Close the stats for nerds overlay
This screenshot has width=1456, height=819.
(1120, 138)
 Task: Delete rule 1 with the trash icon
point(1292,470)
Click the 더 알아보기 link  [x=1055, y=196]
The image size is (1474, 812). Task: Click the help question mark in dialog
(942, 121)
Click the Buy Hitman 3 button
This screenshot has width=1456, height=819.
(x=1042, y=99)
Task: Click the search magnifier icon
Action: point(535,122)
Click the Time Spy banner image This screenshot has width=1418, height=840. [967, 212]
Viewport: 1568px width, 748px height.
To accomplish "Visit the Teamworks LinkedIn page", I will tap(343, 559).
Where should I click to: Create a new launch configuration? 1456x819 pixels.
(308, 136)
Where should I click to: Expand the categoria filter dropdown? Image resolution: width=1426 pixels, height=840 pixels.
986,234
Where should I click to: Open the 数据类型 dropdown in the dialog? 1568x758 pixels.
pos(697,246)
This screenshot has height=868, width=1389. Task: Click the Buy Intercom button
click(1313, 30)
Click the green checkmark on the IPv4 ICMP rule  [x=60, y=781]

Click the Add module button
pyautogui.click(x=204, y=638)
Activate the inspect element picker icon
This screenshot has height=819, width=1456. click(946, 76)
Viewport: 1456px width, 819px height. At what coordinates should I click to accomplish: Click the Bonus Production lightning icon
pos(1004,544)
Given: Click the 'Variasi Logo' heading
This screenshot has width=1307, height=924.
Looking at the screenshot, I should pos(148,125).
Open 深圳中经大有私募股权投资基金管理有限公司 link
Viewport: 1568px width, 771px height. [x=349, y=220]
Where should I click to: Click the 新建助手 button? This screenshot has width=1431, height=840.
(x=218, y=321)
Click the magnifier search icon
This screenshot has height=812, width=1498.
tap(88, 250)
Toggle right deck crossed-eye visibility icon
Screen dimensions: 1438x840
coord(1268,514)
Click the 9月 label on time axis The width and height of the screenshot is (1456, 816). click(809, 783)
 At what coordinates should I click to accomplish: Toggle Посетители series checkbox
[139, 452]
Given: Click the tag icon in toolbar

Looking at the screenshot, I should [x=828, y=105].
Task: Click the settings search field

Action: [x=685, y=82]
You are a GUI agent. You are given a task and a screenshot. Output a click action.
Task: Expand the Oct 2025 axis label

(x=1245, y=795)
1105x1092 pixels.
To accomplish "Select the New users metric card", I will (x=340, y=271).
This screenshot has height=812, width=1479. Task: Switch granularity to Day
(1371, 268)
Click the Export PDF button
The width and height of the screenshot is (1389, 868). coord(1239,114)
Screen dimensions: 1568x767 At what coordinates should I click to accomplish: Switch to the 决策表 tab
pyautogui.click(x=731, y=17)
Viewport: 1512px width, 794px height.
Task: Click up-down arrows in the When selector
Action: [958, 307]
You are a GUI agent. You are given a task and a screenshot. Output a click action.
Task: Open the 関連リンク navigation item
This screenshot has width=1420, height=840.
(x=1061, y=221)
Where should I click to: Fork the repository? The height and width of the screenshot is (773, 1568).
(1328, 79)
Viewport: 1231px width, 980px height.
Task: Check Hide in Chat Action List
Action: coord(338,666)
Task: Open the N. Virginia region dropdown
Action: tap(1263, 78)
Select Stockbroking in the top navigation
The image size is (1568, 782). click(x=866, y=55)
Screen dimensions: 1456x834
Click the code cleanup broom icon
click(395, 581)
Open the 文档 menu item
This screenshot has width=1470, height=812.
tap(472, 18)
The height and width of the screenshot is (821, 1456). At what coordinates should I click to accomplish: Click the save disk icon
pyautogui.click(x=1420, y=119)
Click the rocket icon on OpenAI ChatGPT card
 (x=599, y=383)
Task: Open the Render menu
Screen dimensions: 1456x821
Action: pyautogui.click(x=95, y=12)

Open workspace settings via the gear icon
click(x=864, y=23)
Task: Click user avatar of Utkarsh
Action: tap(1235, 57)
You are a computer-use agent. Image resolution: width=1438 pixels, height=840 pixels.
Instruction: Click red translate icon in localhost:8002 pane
+--
• Problem statement
Quote only the stretch of lines that starts the data above and ends with the line containing "Click the Time", both included.

• Exercise output
Close the stats for nerds overlay
This screenshot has width=1456, height=819.
(1120, 138)
 Task: Delete rule 1 with the trash icon
point(1292,470)
Click the 더 알아보기 link  [x=1055, y=196]
The image size is (1474, 812). Task: Click the help question mark in dialog
(942, 121)
Click the Buy Hitman 3 button
This screenshot has width=1456, height=819.
(x=1042, y=99)
Task: Click the search magnifier icon
Action: point(535,122)
Click the Time Spy banner image This screenshot has width=1418, height=840. [967, 212]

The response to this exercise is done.